*EXERCISE TASK A*. In the comment on status-seeking, what does the writer say people on LW always seem to focus their criticism on, rather than on people?

*QUOTED PASSAGE*.
From their responses, I’m guessing that zulupineapple is probably closer to that kind of a person.
That’s not sustainable. There really are a certain subset of articles that have been suffering ‘death by papercuts’. Yes, they get upvotes; yes, they get good comments—but the entire tone of their debates has been pretty thoroughly shredded by whataboutisms.
That actually *needs* a strong pushback. It creates a kind of emotional fatigue on the authors that legitimately drags down the quality of future articles.
That’s a reasonable point.
On the other hand, if one wishes to solve this problem, one also needs to have a clear idea of what exactly is causing it. If people’s behavior is driven by status-seeking, then that probably warrants different methods for dealing with it than if their behavior was driven by something else.
I have no doubt that some of the thing you described, is driven mostly by status-seeking. But I still maintain that, when evaluating the behavior of any given commenter, one should be cautious about jumping to that conclusion. Because:
1) On LW, “You’re just trying to win status rather than caring about the truth” is one of the easiest and most negative assumptions of someone’s motives that you can find. And when people are annoyed at something, they really like jumping to easy conclusions that paint the other person in a very bad light. If one does not take the time to look at reasonable alternative hypotheses, it’s easy to end up concluding that everyone else is just some shade of “evil or dumb”, regardless of whether that was true or not.
2) Ascribing bad motives to someone is a self-fulfilling propechy. Maybe someone is just genuinely confused and trying to figure out what you are saying. Then you go “oh, you want to play this game? could we stop dueling for status?” Well, now you’ve made a public accusation of them having low motives, forcing them to defend themselves if they don’t want to lose face. Regardless of whether the conversation had a status-seeking element to it before, it sure does now.
I’ll admit to having some kind of cognitive privilege here, in that I genuinely don’t experience the ‘death by papercuts’ tone that you and a lot of others are talking about. I don’t know why not; it’s always puzzled me that people have talked about LW feeling like a hostile environment to post things on, and I’ve never felt that. This is particularly weird since I feel like I’ve been pretty thin-skinned on other online forums, easily getting upset if people imply bad things about me. But here I never get that vibe, maybe because people always seem to focus their criticism on arguments rather than on people. I’ve always felt like discussions on LW are mostly just rigorous and thorough, but rarely hostile.

*EXERCISE TASK B*. Update the rows from the line containing "Click the SharePoint" through the line containing "(x=1385, y=654)", inclusive, by changing "magnifier" to "magnifying glass" and leaving everything else as it is. Return only those lines.

*EXCERPTED RECORDS*.
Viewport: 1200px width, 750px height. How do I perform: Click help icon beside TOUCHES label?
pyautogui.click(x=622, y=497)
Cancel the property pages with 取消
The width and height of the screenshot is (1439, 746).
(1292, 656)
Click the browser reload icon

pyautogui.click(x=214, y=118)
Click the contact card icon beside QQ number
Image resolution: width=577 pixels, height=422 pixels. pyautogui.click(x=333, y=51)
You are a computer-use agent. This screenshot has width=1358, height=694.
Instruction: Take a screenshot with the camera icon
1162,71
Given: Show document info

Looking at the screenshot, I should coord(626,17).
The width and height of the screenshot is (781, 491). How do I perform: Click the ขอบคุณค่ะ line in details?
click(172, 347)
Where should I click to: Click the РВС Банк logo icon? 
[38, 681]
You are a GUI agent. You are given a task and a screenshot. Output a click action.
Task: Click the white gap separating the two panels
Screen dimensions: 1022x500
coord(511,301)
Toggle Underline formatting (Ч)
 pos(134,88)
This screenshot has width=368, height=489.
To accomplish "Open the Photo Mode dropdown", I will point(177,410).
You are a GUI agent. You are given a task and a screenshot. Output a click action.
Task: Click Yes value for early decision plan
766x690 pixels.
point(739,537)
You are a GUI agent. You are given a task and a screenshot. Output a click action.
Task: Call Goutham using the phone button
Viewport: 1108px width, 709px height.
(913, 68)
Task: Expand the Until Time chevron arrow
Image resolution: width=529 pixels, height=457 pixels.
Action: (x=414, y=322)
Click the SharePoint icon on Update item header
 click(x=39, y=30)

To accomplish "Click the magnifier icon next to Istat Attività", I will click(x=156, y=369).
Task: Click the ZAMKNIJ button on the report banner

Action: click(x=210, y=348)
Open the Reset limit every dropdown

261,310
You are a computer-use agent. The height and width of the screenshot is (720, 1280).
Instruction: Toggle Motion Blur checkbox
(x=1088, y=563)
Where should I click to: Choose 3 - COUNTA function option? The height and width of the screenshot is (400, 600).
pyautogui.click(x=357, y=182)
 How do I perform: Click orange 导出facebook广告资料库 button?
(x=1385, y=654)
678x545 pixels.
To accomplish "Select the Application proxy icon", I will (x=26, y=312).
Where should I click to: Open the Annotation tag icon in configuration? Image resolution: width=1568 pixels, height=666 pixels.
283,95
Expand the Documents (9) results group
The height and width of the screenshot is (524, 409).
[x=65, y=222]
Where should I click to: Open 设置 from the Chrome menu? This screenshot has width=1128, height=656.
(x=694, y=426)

*CORRECT RESPONSE A*. On arguments.

*CORRECT RESPONSE B*.
Click the SharePoint icon on Update item header
 click(x=39, y=30)

To accomplish "Click the magnifying glass icon next to Istat Attività", I will click(x=156, y=369).
Task: Click the ZAMKNIJ button on the report banner

Action: click(x=210, y=348)
Open the Reset limit every dropdown

261,310
You are a computer-use agent. The height and width of the screenshot is (720, 1280).
Instruction: Toggle Motion Blur checkbox
(x=1088, y=563)
Where should I click to: Choose 3 - COUNTA function option? The height and width of the screenshot is (400, 600).
pyautogui.click(x=357, y=182)
 How do I perform: Click orange 导出facebook广告资料库 button?
(x=1385, y=654)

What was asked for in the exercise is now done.